I found the email based PDF review process used by documentation team to be extremely efficient:

  1. Doc author sends emails to stake holders with a link to the draft doc.
  2. Each reviewers annotate and publish their comments to the review team.
  3. Doc author incorporate or reject each comments.
  4. The team meet to resolve the remaining concerns, only when necessary.

With the clear thinking instilled into the draft document and the collaboration incurred during the review workflow, the face to face meeting is rarely needed.

Workflows around software: Demo, anti-demo, Beta-labs

The demo done by development tends to focus on the fancy stuff, glossing over or ignoring what’s not working and the functional gaps between software as is and the functional requirements. To gain the most insights into the readiness of our software, the demo should NOT be done by the people who develop the software.

Product manager demo the software at early stages, by carrying out the use cases defined in the functional requirement documentation. This mandate has several advantages:

  1. Functional gaps are identified early by the people who defines the requirements.
  2. Usability issues are identified early.
  3. Product managers have the incentive to try the software early.

Developers and AX/UX designers are encouraged to do anti-demo: what’s NOT working, what’s users’ pain points using the software.

End users beta test the software at later stages. In lieu of real end users, folks from Education and Technical Support organizations are the best proxy for end users. Beta test should not be scripted step by step guide as now in our Beta lab sessions. Rather, follow below simple steps:

  • Pair each user with an observer/helper: a developer, UX designer or product manager who either designed, developed or demoed the software in earlier stages.
  • Just throw the use cases defined in functional design documents to the user and see what it takes for them to get the job done.
  • The quirks and kinks along the way are the gaps in the requirement, design or implementation of the software. Observers take note and draw action plan to address the gaps.

It’s all about quality

The painstaking exercises of drafting, reviewing and updating of documents are preemptive measures to prevent bugs from creeping into the final product. Passively waiting bugs to be found by product testing at later stage of release cycle is stressful, unpredictable and uncontrollable.
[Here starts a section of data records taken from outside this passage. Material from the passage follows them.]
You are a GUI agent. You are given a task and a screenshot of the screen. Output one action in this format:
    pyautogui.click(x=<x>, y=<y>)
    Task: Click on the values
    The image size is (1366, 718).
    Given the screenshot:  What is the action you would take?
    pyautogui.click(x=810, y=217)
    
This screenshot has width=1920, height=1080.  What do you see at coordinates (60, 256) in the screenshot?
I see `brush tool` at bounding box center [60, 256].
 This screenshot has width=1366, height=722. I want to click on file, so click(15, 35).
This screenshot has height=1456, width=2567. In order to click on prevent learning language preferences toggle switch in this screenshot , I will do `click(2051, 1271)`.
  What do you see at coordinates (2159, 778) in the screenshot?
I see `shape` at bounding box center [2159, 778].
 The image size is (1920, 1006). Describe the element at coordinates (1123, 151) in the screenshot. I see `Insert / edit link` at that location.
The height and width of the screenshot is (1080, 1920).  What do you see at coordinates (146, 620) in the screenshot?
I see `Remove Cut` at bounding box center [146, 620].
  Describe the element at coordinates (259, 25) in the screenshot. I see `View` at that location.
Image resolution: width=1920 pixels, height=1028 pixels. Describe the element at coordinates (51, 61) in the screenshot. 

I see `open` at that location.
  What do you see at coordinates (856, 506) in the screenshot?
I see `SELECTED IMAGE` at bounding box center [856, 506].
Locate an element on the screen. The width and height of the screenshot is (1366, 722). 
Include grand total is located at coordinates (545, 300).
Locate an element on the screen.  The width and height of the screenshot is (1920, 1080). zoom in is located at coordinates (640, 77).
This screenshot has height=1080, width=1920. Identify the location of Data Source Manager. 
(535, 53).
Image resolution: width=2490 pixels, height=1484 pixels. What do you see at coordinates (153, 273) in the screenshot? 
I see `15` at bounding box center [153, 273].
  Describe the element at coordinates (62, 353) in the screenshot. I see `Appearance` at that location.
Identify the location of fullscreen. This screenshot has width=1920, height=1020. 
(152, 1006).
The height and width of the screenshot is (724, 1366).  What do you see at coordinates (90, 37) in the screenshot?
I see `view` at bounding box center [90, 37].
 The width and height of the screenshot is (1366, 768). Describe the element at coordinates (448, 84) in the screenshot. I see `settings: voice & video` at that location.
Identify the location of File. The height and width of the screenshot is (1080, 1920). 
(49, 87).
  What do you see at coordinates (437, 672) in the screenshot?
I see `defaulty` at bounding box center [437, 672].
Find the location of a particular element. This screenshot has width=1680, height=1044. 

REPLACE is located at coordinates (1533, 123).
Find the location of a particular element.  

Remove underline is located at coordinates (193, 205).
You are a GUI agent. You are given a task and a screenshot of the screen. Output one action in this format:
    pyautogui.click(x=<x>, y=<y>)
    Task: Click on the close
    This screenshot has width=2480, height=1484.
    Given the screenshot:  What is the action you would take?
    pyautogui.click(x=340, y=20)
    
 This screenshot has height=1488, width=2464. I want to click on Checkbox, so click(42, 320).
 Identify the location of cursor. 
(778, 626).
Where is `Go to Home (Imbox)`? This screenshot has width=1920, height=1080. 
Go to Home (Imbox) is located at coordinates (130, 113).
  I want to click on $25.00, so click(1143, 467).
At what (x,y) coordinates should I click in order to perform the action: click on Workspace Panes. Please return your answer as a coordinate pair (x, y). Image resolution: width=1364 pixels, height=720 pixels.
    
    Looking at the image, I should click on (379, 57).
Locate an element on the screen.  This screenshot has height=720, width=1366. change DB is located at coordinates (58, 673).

To speed up, we must slow down

In short, the practice of writing things down calls for a cultural change with below mandates:

  1. Think more, (throw-away) coding less
  2. Write more, talk less
  3. Draw more, write less
  4. Collaborate more, meet less

The adoption of documents and workflows driven software development will be painful initially. People will inevitably complain about the extra time and efforts they have to put in on top of their daily work. But as less bugs, rewrites and delays happen because of the thoughts and planning efforts that went into the technical design, people will start to appreciate the preventive nature of the documents writing exercises. Only when these practices become habitual among team members, when surprises, fires and emergencies become a rare thing, we can finally achieve the peace of mind in our development work.

By the way, I didn’t invent any of these. It’s what I experienced and observed how professional software companies are run. The best learning experiences I had was reading Guru-of-the-team’s design doc and have a bunch of Gurus review the design doc of my own. Alas, how I miss those times!


  1. Python becomes the most popular language for a reason. All new features are carefully thought out, debated and documented in Python Enhancement Proposals(PEP). See for example all the thoughts that went into the module that parse command line options.